(REQUIRED WORK) Rescale the rows below by writing out every line again, requests included, with each coordinate in the answers multiplied by 1.45 and rounded to a whole number, halves going up. Leave the pictures out.

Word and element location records
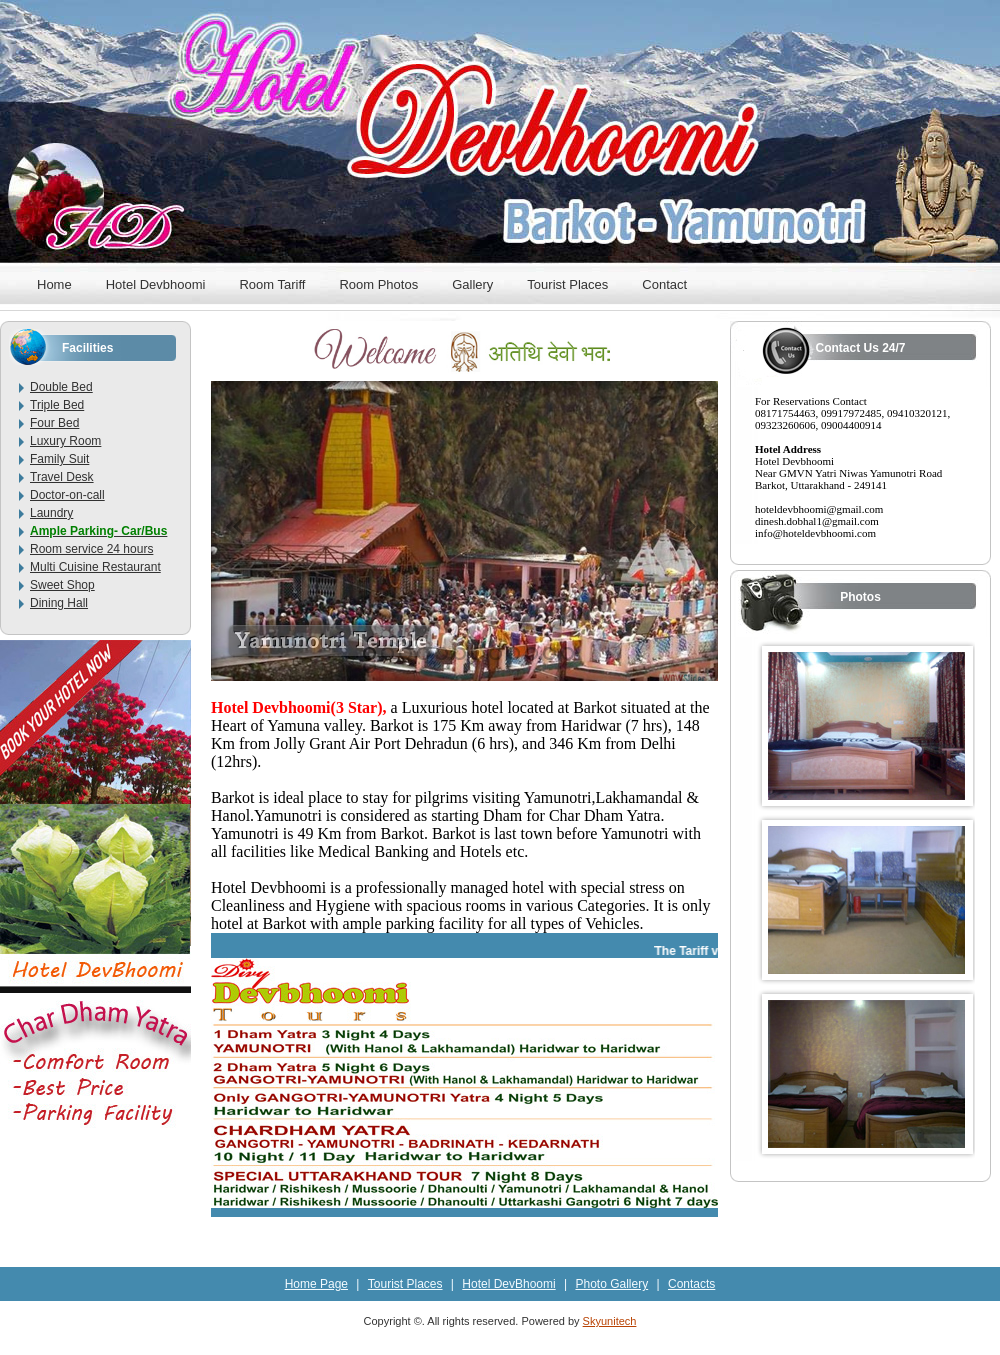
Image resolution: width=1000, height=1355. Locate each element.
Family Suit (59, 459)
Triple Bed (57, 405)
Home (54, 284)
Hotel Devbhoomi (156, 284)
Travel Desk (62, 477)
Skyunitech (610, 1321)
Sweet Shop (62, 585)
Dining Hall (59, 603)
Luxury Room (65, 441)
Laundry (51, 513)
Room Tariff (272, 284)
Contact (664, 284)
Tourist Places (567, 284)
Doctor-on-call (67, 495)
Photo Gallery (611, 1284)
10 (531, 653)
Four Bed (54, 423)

(RESULT OF THIS EXERCISE)
Image resolution: width=1000, height=1355. Locate each element.
Family Suit (86, 666)
Triple Bed (83, 587)
Home (78, 412)
Hotel Devbhoomi (226, 412)
Travel Desk (90, 692)
Skyunitech (885, 1915)
Sweet Shop (90, 848)
Dining Hall (86, 874)
Luxury Room (94, 639)
Laundry (74, 744)
Room Tariff (394, 412)
Contact (963, 412)
Tourist Places (822, 412)
Doctor-on-call (97, 718)
Photo Gallery (886, 1862)
10 (770, 947)
Four Bed (78, 613)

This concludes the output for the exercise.